- _What to do_:
The expected output is exactly the lines below, starting at the line with "Suchen (936, 107)" and ending at the line with "KošnarDesign.cz (895, 2518)", both included; no other line belongs in it.

- _Data to process_:
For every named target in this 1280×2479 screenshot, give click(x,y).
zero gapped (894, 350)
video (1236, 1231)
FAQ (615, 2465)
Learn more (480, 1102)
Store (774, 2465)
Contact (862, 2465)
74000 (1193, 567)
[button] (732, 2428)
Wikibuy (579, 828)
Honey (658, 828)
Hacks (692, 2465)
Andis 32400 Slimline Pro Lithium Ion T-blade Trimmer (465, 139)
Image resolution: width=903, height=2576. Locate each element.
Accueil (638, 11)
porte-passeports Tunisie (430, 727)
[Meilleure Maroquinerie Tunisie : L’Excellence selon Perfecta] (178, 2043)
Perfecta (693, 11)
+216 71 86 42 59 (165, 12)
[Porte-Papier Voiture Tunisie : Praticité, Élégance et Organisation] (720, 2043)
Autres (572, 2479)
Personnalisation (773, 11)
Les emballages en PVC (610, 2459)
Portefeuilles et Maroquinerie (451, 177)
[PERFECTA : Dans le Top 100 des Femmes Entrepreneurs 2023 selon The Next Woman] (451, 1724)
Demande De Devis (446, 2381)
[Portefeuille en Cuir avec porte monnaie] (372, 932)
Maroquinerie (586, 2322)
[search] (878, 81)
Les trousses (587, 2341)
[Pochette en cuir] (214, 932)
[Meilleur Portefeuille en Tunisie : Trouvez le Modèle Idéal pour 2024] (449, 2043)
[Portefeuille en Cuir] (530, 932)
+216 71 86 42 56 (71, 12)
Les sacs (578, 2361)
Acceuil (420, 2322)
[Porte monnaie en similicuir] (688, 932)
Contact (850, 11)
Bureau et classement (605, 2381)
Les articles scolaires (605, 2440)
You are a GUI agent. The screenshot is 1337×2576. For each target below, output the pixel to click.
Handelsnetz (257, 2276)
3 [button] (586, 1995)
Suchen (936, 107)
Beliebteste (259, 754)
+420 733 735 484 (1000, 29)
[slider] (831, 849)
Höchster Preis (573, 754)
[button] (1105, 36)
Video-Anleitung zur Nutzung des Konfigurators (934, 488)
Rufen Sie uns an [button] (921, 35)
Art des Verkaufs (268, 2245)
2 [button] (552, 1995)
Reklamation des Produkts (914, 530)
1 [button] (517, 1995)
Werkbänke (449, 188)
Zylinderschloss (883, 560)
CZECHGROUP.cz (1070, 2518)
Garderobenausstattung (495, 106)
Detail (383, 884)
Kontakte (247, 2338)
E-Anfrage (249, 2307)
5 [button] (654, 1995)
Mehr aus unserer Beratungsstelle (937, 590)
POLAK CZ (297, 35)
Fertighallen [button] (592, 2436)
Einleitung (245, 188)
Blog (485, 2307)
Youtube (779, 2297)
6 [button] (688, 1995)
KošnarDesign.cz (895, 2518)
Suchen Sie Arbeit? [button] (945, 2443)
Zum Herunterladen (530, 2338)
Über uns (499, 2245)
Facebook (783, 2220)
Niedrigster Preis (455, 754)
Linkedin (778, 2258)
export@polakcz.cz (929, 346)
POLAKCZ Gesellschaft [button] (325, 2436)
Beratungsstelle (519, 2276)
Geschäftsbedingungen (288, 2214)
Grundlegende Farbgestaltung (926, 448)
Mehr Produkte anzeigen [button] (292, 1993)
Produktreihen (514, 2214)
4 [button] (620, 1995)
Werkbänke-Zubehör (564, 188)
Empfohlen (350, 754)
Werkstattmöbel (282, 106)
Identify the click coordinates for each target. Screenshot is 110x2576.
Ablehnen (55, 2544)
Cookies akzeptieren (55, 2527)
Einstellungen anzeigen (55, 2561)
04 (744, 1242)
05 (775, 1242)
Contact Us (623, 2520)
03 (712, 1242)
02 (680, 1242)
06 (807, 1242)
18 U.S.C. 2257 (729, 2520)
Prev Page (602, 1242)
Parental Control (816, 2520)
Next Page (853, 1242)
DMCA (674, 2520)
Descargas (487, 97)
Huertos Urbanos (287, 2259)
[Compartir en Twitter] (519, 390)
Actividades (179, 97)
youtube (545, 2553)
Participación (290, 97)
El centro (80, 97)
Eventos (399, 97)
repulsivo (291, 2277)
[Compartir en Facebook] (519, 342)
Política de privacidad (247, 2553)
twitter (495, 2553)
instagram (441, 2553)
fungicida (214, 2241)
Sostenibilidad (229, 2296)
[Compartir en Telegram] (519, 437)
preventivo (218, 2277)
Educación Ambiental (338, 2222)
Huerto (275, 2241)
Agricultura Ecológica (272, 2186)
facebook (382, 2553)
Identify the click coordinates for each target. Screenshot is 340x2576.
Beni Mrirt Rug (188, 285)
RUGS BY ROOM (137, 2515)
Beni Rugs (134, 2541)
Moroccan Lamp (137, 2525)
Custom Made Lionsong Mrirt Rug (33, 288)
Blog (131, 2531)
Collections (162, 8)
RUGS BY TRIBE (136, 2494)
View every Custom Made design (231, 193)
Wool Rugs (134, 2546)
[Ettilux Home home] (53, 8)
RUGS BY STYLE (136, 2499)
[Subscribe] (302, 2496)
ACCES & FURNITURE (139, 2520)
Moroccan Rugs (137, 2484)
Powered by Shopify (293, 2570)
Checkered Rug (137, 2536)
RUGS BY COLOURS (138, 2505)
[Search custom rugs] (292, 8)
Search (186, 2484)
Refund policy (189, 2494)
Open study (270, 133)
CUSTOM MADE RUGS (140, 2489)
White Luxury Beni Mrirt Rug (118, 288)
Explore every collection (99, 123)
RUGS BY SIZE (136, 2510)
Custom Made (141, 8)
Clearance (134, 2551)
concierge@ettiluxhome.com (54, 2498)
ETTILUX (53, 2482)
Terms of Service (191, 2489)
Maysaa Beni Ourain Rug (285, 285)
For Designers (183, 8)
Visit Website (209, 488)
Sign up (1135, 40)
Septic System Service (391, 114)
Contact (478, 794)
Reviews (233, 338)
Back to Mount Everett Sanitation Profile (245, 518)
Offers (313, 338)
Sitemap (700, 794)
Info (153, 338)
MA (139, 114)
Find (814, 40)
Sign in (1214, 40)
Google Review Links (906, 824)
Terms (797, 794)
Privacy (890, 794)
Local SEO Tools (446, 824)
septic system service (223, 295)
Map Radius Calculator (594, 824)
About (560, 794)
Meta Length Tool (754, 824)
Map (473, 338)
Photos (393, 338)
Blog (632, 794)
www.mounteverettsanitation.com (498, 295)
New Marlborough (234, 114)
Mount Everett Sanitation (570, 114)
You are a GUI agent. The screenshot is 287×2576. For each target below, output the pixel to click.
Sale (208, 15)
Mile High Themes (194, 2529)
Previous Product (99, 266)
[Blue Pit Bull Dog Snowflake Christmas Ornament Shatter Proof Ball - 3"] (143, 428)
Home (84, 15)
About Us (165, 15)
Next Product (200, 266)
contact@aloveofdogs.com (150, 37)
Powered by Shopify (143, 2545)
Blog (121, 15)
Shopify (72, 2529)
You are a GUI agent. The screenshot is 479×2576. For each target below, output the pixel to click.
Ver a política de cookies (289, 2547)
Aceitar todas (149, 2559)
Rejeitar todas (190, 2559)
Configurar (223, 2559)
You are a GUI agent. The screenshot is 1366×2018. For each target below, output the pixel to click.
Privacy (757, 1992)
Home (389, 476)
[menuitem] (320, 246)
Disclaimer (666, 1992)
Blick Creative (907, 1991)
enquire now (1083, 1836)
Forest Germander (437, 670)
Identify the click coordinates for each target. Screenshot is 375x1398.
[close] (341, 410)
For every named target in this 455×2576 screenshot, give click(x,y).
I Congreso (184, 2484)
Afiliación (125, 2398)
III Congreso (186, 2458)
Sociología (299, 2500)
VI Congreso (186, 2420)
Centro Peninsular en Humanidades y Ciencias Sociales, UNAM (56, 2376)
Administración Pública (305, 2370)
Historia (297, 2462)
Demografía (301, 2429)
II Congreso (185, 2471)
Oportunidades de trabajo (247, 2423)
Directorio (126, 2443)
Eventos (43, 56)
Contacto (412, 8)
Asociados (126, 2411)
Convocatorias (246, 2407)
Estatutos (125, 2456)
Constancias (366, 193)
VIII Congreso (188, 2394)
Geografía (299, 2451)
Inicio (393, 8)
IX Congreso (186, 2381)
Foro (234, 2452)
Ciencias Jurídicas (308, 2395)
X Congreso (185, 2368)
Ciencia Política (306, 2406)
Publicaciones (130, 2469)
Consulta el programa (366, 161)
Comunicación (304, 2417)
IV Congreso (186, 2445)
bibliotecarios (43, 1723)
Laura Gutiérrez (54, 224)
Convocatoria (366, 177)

- _Answer to this task_:
Suchen (936, 107)
Beliebteste (259, 754)
+420 733 735 484 (1000, 29)
[slider] (831, 849)
Höchster Preis (573, 754)
[button] (1105, 36)
Video-Anleitung zur Nutzung des Konfigurators (934, 488)
Rufen Sie uns an [button] (921, 35)
Art des Verkaufs (268, 2245)
2 [button] (552, 1995)
Reklamation des Produkts (914, 530)
1 [button] (517, 1995)
Werkbänke (449, 188)
Zylinderschloss (883, 560)
CZECHGROUP.cz (1070, 2518)
Garderobenausstattung (495, 106)
Detail (383, 884)
Kontakte (247, 2338)
E-Anfrage (249, 2307)
5 [button] (654, 1995)
Mehr aus unserer Beratungsstelle (937, 590)
POLAK CZ (297, 35)
Fertighallen [button] (592, 2436)
Einleitung (245, 188)
Blog (485, 2307)
Youtube (779, 2297)
6 [button] (688, 1995)
KošnarDesign.cz (895, 2518)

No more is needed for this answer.